According to a tweet by BLF leader Andile Mngxitama, the constitution body is attempting to have the controversial party “banned.”
The SAHRC is engaged in “a thinly veiled attempt to ban BLF,” a statement from the party says.
Another tweet by Mgxitama, claimed that the commission “wants to stop the BLF from contesting elections in 2019”, appears to be closer to the actual bone, which is that, while the organisation will not be banned altogether, the commission is calling for them to have their eligibility as a political party revoked.
In July the party made similar claims that they risked being banned after facing the Equality Court on charges of hate speech brought by an individual called Lucy Strydom, represented by the SAHRC.

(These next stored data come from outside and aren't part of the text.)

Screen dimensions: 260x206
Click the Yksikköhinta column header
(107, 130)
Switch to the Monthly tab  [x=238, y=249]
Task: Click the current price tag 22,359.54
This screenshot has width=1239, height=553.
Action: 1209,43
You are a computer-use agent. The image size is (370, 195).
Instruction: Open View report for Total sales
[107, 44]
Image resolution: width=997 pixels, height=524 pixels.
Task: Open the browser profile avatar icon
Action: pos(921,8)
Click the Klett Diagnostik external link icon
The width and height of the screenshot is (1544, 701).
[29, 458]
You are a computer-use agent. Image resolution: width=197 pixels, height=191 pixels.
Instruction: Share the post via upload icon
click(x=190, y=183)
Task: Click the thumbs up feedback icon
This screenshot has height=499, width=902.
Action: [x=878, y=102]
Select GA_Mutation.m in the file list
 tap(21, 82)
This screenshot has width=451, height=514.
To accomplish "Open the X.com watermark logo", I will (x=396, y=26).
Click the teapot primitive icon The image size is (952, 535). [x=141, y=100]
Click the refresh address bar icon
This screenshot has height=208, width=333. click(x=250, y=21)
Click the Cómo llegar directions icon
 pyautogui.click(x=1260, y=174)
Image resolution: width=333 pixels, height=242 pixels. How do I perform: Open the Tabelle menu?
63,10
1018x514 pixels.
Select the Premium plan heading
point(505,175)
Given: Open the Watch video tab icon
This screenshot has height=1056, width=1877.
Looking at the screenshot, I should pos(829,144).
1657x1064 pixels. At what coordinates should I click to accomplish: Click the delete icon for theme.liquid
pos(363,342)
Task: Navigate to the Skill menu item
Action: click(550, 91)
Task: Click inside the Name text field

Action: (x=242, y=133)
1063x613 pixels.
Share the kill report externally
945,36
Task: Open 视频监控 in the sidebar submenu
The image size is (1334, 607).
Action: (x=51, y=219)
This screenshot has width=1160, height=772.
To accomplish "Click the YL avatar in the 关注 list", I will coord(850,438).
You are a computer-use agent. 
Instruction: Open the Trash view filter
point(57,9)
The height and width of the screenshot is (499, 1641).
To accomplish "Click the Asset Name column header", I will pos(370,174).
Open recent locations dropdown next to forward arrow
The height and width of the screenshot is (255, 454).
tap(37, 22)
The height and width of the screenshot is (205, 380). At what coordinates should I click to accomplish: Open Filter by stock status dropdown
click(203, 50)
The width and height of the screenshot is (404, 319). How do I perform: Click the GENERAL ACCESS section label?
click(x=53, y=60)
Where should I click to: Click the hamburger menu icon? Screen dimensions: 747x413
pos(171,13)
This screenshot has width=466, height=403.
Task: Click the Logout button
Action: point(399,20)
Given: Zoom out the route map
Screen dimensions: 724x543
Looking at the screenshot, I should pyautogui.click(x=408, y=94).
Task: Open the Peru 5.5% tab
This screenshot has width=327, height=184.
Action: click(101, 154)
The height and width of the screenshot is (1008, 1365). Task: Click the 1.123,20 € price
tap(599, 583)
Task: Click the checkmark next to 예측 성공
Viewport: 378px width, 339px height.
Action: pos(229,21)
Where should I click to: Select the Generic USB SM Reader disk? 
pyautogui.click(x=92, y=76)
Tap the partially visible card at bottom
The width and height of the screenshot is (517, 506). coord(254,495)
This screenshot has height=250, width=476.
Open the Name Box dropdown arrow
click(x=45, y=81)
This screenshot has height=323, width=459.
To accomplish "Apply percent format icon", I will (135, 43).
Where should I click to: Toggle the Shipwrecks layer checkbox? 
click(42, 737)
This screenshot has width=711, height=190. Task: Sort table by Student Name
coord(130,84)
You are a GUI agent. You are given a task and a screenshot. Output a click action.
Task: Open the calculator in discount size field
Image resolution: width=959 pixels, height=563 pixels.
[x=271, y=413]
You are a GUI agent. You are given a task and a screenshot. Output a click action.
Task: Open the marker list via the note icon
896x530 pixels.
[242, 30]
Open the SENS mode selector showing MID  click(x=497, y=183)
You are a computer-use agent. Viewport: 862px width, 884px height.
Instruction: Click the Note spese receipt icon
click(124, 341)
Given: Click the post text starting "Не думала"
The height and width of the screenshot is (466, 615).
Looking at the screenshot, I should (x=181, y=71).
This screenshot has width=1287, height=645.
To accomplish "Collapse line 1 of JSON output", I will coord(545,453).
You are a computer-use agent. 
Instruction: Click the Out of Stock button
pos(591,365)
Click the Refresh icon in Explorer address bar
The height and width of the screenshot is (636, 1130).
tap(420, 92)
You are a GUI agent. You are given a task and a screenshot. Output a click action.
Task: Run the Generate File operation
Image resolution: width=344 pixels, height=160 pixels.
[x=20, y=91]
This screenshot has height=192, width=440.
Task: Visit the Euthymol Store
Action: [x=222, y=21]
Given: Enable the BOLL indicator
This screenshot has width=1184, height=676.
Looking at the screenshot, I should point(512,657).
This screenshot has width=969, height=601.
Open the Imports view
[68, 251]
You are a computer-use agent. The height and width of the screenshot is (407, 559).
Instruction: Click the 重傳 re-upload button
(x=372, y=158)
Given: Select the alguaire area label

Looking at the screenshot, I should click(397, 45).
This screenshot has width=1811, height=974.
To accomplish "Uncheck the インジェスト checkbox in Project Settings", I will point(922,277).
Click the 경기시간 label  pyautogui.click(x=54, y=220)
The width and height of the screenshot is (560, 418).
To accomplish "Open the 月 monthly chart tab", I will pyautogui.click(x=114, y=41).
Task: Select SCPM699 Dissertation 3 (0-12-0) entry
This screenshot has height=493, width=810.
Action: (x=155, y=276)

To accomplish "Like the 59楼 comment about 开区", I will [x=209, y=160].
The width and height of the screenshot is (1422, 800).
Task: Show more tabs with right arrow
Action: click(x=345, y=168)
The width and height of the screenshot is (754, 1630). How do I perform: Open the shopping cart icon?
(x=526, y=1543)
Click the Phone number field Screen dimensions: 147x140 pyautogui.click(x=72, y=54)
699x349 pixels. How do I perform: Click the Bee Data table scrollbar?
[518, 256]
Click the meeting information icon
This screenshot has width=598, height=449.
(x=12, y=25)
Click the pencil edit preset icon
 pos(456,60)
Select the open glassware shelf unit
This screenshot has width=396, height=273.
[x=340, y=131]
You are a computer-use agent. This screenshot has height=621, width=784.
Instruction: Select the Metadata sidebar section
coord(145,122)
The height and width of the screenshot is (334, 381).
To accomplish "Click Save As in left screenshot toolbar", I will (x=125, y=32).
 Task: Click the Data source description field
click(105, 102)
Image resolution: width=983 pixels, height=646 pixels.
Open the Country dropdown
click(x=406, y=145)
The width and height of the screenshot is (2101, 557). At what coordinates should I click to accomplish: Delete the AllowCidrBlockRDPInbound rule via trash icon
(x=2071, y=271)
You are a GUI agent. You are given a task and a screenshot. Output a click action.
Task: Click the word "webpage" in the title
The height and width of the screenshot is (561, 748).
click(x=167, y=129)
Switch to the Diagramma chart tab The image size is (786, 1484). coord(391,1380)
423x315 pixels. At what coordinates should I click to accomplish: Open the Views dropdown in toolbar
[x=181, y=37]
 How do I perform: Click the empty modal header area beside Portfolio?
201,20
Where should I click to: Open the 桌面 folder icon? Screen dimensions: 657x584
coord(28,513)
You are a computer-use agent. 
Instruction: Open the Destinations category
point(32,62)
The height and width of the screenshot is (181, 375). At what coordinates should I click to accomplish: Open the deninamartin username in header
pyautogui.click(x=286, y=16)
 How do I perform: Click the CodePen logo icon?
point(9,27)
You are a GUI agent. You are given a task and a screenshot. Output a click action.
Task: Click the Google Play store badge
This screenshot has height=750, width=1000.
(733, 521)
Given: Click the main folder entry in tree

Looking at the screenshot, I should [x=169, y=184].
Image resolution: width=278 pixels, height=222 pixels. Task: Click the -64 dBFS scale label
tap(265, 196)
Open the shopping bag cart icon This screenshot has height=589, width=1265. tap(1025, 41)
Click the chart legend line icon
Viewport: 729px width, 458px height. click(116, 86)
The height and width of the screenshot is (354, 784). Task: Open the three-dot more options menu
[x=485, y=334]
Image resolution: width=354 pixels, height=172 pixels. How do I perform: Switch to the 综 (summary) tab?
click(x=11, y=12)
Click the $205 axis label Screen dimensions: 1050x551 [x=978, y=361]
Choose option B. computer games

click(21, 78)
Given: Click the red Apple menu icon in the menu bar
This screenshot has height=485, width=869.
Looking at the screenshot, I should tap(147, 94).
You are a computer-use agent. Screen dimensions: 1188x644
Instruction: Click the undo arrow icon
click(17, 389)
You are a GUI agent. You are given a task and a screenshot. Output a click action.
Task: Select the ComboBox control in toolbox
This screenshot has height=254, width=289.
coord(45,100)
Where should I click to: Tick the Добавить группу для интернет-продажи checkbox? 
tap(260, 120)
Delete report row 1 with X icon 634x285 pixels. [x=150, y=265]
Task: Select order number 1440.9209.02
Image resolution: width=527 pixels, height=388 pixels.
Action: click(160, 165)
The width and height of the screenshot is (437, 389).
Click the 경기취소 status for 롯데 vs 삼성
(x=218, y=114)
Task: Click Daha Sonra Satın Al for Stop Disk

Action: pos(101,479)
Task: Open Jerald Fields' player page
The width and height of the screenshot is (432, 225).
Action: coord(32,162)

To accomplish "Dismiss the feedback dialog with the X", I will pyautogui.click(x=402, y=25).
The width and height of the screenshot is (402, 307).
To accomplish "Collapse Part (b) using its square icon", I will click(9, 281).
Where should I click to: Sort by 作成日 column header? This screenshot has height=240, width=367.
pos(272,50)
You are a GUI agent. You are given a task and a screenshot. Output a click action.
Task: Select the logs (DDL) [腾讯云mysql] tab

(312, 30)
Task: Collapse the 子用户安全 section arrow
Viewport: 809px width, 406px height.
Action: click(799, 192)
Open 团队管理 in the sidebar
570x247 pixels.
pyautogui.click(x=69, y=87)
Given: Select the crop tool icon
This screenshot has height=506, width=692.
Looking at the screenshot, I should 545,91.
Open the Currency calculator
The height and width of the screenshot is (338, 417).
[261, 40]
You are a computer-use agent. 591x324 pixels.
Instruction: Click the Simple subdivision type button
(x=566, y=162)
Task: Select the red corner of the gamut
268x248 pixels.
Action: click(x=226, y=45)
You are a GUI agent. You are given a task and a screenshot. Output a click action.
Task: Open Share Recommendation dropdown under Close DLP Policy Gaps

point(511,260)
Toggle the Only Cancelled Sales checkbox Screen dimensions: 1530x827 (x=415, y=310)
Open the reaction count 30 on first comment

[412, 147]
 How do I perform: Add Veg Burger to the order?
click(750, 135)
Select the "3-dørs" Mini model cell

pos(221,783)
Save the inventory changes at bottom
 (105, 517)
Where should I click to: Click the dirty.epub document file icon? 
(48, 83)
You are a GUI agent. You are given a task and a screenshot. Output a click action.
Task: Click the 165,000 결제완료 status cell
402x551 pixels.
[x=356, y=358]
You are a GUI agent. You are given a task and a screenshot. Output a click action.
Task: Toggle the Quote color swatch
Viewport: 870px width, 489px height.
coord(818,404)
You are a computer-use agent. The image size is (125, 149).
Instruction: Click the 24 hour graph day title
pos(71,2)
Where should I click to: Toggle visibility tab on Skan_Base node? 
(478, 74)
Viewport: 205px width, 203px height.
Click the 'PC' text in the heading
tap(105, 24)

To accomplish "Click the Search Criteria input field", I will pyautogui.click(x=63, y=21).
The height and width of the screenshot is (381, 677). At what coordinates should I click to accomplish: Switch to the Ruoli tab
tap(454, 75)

According to a statement issued by the BLF, the party itself put forward the notion in that case that the matter needed to proceed to mediation and the magistrate “agreed with” them.
They further claimed that the magistrate ruled that the BLF should apply for assistance from the SAHRC to fund its legal representation, just as the complainant, Strydom, had done.
“The SAHRC has turned down BLF’s subsequent written request for legal assistance, without any sound reason,” the party’s statement continued.
The party has accuses the commission of bias.
“We note the blatant bias on the part of the SAHRC. They are quick to assist the racist Lucy Strydom but are refusing to give BLF the same courtesy.”
Though the commission has made the recommendation that the BLF’s eligibility as a political party should be revoked, they do not themselves have the power to carry it out.
READ MORE: BLF claim to be targets of the state
Following their appearance at the Equality Court in July, a senior representative of the SAHRC told The Citizen that the BLF was “using rhetoric to misrepresent the facts”, he said, highlighting that the outcome of the complaint would be for a recommendation to be made to another body, “similar to how a matter can be referred to the NPA”.
“We don’t have the power to ban them and nor does the court,” he added.
“We don’t prosecute criminally; rather it’s about referring aspects of the matter to the correct channels,” he continued.
The SAHRC has made “an order in terms of section 212L of the Equality Act recommending that the [Independent Electoral Commission of SA] review the respondents’ eligibility for registration as a political party given the parties’ frequent violent threats to white people”.
The SAHRC believes the BLF’s “statements violate the Electoral Act”.
According to the BLF, slogans such as “by any means necessary”, “take back the land”, “land or death” and “one settler, one bullet” are called out in the complaint.
Mngxitama has called these “legitimate slogans” in response to what he calls “The Black Holocaust”.
In 2016, the party’s spokesperson expressed a desire to kill white people saying: “I have aspirations to kill white people, and this must be achieved!”
Over the past weekend, Maasdorp told The Citizen’s digital news editor: “Your existence is a crime. Hence we say land or death.”
The commission had not responded to calls for comment at the time of this article going to print.